I long for your touch. I stand there, silently praying your hand will accidentally brush against mine. I want nothing more than to be embraced by your strong arms, and never leave. I want nothing more than to hear that infectious laugh. Sometimes I go back and think about the way your head would fall back and the cute way you would squint your eyes whenever I made a stupid and corny joke.
I think about all the deep conversations we had. I long to have more of them, as you made me feel like I could come to you for anything. I trusted you and you trusted me. Simple. We were each other’s best friend, but also each other’s worst enemy. We had a love/hate relationship, but, we somehow made it work.

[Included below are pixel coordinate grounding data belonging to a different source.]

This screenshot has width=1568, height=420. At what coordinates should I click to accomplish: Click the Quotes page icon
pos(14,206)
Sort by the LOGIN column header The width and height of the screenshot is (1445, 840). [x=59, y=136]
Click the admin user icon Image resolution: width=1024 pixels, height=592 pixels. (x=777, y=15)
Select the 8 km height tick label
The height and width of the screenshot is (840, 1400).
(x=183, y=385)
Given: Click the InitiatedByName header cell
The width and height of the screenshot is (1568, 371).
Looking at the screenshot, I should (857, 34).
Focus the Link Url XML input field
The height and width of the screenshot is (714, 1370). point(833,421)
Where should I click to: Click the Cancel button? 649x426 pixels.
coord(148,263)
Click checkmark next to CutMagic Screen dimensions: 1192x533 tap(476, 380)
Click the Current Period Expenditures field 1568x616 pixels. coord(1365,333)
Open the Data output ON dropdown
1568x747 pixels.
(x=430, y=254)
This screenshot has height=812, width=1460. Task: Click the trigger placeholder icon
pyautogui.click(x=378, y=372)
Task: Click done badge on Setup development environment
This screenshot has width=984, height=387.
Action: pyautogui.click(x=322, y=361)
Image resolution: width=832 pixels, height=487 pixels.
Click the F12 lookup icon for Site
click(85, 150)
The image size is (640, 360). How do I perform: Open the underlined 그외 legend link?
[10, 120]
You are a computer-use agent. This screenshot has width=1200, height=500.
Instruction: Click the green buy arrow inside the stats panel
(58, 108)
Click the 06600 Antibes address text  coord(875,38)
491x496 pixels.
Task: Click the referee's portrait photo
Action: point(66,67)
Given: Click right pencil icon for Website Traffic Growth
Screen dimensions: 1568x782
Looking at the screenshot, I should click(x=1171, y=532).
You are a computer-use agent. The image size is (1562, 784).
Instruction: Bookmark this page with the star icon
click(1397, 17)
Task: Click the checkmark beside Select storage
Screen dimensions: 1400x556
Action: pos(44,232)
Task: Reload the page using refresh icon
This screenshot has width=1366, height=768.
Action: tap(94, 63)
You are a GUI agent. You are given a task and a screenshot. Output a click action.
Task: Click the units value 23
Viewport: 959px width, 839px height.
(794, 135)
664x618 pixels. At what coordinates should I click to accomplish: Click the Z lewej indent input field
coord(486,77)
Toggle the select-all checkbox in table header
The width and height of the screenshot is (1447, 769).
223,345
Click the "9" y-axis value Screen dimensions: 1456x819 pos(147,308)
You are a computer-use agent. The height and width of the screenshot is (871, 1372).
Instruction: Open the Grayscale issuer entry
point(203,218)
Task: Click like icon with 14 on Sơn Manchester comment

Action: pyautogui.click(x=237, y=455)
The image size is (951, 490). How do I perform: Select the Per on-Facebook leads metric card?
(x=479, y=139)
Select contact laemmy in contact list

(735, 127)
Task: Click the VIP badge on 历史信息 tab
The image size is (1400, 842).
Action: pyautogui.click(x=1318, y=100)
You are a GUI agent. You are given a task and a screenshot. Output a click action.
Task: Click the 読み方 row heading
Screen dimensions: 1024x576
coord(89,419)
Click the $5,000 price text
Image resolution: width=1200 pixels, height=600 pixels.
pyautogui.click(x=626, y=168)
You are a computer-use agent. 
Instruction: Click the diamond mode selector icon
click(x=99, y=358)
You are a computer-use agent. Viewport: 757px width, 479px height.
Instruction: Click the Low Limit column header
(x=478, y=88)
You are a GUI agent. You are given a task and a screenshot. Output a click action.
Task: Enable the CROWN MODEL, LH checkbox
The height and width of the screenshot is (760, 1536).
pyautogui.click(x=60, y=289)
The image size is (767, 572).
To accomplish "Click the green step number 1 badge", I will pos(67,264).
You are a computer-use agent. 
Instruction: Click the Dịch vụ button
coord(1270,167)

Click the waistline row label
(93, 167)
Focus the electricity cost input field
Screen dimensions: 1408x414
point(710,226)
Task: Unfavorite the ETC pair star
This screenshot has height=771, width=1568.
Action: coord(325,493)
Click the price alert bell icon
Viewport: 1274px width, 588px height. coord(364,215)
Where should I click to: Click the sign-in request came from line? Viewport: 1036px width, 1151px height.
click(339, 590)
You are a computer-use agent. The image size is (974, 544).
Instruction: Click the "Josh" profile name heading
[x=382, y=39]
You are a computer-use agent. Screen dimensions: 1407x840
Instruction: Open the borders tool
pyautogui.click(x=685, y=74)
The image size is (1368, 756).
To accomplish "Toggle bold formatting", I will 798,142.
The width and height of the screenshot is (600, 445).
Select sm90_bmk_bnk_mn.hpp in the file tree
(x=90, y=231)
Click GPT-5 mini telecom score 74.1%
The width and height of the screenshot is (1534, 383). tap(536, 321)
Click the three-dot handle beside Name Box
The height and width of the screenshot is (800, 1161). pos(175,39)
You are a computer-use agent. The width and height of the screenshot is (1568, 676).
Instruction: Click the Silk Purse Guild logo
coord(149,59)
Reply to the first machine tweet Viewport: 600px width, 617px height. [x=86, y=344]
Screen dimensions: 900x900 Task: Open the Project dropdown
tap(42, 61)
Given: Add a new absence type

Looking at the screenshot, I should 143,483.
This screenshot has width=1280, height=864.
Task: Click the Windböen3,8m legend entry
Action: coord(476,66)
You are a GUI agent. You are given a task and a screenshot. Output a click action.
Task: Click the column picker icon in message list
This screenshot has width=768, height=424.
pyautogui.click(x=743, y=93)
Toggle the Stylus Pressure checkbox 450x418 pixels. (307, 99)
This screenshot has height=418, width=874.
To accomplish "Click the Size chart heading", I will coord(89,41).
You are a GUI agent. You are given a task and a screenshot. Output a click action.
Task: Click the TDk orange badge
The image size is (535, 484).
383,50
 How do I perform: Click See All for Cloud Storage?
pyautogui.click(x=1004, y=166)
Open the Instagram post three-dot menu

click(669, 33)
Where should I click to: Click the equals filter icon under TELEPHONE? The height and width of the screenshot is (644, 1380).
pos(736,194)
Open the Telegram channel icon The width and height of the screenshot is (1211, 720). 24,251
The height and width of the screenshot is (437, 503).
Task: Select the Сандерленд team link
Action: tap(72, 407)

You could be stubborn. I could be sassy. You could be an ass. I could be sensitive. We were so wrong for each other but, at the same time, we were so right.
Of course though, there was something in the way. How could you not see it? How could we both be so blind? How could we both walk around looking for happiness, when we were each other’s happiness? How could we let ourselves waste all that time, all that time that we could’ve spent together?
You said you’re not easy.
I said I didn’t want easy.
You said you didn’t deserve me.
I said why couldn’t you let yourself love?
You said you were scared.
Baby, so was I.
You said I deserved better.
But, why couldn’t you understand that I didn’t want better, I wanted you.
I fell for you. You made me feel like the luckiest girl alive. I didn’t care about the consequences. All I wanted was to have you by my side. But, I wasn’t good enough. I wasn’t pretty enough, skinny enough. I wasn’t enough.
You had me under your magic spell, and I fell for all your tricks. And we were alright. Until you realized that your spells worked on others. And you left me in the dust. You turned around, walked away and never looked back. You found happiness in another. You continued to be present in my life, as a friend.
And while you go out using your magic charms, I sit here alone at night thinking of ways to undo the spell you have me under. To let the darkness, take over the light, you left in my life.